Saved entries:

-------

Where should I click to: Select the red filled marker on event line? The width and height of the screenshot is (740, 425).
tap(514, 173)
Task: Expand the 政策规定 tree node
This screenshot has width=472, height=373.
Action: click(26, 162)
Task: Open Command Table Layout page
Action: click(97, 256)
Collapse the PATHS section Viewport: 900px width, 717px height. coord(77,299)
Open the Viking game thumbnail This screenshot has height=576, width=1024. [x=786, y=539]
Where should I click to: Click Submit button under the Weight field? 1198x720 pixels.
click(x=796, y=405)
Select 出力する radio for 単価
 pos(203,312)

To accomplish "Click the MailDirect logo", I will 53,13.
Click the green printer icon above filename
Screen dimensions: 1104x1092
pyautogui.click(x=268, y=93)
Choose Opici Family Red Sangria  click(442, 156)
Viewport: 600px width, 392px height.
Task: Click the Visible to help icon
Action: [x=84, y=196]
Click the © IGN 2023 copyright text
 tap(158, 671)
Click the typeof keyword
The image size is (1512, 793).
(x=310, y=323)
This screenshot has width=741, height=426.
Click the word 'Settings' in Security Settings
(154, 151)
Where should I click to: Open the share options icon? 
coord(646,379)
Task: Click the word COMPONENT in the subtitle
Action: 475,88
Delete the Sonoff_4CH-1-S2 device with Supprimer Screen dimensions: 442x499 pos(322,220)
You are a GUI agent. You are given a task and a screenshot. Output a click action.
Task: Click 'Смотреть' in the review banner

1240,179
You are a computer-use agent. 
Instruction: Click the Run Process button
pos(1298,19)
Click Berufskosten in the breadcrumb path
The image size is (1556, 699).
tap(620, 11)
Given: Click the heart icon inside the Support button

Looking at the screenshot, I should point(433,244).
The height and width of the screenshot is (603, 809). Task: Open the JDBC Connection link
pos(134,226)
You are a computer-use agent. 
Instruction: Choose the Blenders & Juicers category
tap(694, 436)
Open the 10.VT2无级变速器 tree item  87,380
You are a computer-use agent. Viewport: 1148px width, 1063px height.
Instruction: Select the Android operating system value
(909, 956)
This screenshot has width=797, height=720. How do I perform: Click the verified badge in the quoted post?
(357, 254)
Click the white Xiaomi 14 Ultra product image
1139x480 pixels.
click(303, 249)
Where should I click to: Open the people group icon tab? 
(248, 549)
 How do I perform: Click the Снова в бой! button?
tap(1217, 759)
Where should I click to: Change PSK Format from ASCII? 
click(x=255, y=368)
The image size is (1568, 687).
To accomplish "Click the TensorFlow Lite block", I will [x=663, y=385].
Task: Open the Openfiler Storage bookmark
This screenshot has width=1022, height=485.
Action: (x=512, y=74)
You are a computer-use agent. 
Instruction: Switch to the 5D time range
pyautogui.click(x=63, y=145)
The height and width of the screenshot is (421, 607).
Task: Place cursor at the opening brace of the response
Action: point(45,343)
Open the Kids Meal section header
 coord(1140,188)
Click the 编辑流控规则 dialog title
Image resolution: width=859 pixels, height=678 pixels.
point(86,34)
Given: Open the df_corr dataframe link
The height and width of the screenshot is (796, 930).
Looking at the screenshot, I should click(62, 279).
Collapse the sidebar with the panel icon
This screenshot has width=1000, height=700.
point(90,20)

-------

Required work: Print out the complete data above, character for character.

Solution for this problem:
Where should I click to: Select the red filled marker on event line? The width and height of the screenshot is (740, 425).
tap(514, 173)
Task: Expand the 政策规定 tree node
This screenshot has width=472, height=373.
Action: click(26, 162)
Task: Open Command Table Layout page
Action: click(97, 256)
Collapse the PATHS section Viewport: 900px width, 717px height. coord(77,299)
Open the Viking game thumbnail This screenshot has height=576, width=1024. [x=786, y=539]
Where should I click to: Click Submit button under the Weight field? 1198x720 pixels.
click(x=796, y=405)
Select 出力する radio for 単価
 pos(203,312)

To accomplish "Click the MailDirect logo", I will 53,13.
Click the green printer icon above filename
Screen dimensions: 1104x1092
pyautogui.click(x=268, y=93)
Choose Opici Family Red Sangria  click(442, 156)
Viewport: 600px width, 392px height.
Task: Click the Visible to help icon
Action: [x=84, y=196]
Click the © IGN 2023 copyright text
 tap(158, 671)
Click the typeof keyword
The image size is (1512, 793).
(x=310, y=323)
This screenshot has width=741, height=426.
Click the word 'Settings' in Security Settings
(154, 151)
Where should I click to: Open the share options icon? 
coord(646,379)
Task: Click the word COMPONENT in the subtitle
Action: 475,88
Delete the Sonoff_4CH-1-S2 device with Supprimer Screen dimensions: 442x499 pos(322,220)
You are a GUI agent. You are given a task and a screenshot. Output a click action.
Task: Click 'Смотреть' in the review banner

1240,179
You are a computer-use agent. 
Instruction: Click the Run Process button
pos(1298,19)
Click Berufskosten in the breadcrumb path
The image size is (1556, 699).
tap(620, 11)
Given: Click the heart icon inside the Support button

Looking at the screenshot, I should point(433,244).
The height and width of the screenshot is (603, 809). Task: Open the JDBC Connection link
pos(134,226)
You are a computer-use agent. 
Instruction: Choose the Blenders & Juicers category
tap(694, 436)
Open the 10.VT2无级变速器 tree item  87,380
You are a computer-use agent. Viewport: 1148px width, 1063px height.
Instruction: Select the Android operating system value
(909, 956)
This screenshot has width=797, height=720. How do I perform: Click the verified badge in the quoted post?
(357, 254)
Click the white Xiaomi 14 Ultra product image
1139x480 pixels.
click(303, 249)
Where should I click to: Open the people group icon tab? 
(248, 549)
 How do I perform: Click the Снова в бой! button?
tap(1217, 759)
Where should I click to: Change PSK Format from ASCII? 
click(x=255, y=368)
The image size is (1568, 687).
To accomplish "Click the TensorFlow Lite block", I will [x=663, y=385].
Task: Open the Openfiler Storage bookmark
This screenshot has width=1022, height=485.
Action: (x=512, y=74)
You are a computer-use agent. 
Instruction: Switch to the 5D time range
pyautogui.click(x=63, y=145)
The height and width of the screenshot is (421, 607).
Task: Place cursor at the opening brace of the response
Action: point(45,343)
Open the Kids Meal section header
 coord(1140,188)
Click the 编辑流控规则 dialog title
Image resolution: width=859 pixels, height=678 pixels.
point(86,34)
Given: Open the df_corr dataframe link
The height and width of the screenshot is (796, 930).
Looking at the screenshot, I should click(62, 279).
Collapse the sidebar with the panel icon
This screenshot has width=1000, height=700.
point(90,20)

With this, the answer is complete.